Services Sector fires GDP growth to 6.1% in Q4 (Page no. 3) (GS Paper 3, Economy)

India’s Gross Domestic Product (GDP) clocked a higher-than-expected growth rate of 6.1 per cent in January-March 2023, in turn pushing up the growth estimate for full year 2022-23 to 7.2 per cent, by the National Statistical Office (NSO). This is higher than NSO’s advance estimates of 7 per cent for 2022-23.

A pickup in services sector growth led by construction, and trade, hotels, transport sectors along with higher investment supported growth even as private final consumption expenditure registered a muted growth.
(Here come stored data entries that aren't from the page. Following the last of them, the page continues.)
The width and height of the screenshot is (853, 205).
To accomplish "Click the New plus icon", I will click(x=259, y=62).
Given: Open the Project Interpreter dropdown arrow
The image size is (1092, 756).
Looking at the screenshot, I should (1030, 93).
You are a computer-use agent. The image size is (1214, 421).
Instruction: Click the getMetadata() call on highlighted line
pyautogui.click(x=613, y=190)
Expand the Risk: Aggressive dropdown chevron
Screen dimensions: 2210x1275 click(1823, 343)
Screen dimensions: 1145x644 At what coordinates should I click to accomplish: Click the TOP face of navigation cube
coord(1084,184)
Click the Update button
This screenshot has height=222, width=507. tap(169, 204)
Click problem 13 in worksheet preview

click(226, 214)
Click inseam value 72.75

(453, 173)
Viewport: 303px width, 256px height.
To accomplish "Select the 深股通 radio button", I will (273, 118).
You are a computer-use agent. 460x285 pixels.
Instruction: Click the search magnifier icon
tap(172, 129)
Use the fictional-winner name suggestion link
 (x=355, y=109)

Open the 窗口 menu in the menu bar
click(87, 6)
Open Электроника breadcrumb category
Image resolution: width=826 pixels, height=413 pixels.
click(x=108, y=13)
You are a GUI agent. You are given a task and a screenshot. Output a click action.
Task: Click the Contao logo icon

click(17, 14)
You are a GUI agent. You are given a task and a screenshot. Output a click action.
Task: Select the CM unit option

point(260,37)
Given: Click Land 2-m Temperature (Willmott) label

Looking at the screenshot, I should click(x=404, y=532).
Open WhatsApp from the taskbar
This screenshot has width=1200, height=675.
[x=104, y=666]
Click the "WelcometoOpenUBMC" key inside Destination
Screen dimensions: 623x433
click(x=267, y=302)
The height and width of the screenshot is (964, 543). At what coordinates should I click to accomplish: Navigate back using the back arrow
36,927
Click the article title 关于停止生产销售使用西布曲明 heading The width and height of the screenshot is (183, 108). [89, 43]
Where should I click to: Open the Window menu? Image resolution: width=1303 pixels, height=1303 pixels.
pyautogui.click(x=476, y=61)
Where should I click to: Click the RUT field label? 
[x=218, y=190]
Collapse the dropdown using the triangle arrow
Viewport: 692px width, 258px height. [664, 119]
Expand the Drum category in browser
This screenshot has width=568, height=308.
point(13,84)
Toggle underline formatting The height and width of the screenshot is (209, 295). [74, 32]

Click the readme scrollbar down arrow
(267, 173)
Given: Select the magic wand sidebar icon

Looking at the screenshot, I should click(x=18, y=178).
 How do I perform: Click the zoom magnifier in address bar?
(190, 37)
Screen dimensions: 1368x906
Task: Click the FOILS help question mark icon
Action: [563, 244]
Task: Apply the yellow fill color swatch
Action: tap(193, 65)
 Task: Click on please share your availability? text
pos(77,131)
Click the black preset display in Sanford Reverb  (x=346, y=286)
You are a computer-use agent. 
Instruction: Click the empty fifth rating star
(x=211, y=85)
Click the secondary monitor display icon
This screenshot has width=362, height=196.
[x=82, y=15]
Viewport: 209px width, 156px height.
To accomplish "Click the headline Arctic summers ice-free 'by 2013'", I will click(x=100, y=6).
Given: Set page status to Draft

India’s GDP in FY23, however, will be lower than the growth rate of 9.1 per cent in 2021-22. Sequentially, in quarterly terms in 2022-23, the economy grew 13.1 per cent in April-June (earlier 13.2 per cent), 6.2 per cent in July-September (earlier 6.3 per cent), 4.5 per cent in October-December (earlier 4.4 per cent).

Agricultural growth was estimated at 5.5 per cent in Q4 as against 4.1 per cent in the year-ago period and 4.7 per cent in the previous quarter.

Manufacturing growth rebounded to a year-on-year growth of 4.5 per cent in Q4 FY2023 after having contracted in each of the previous two quarters. For the full year though, revisions for the previous quarter ensured manufacturing growth being estimated now at 1.3 per cent for FY23 as against 0.6 per cent earlier.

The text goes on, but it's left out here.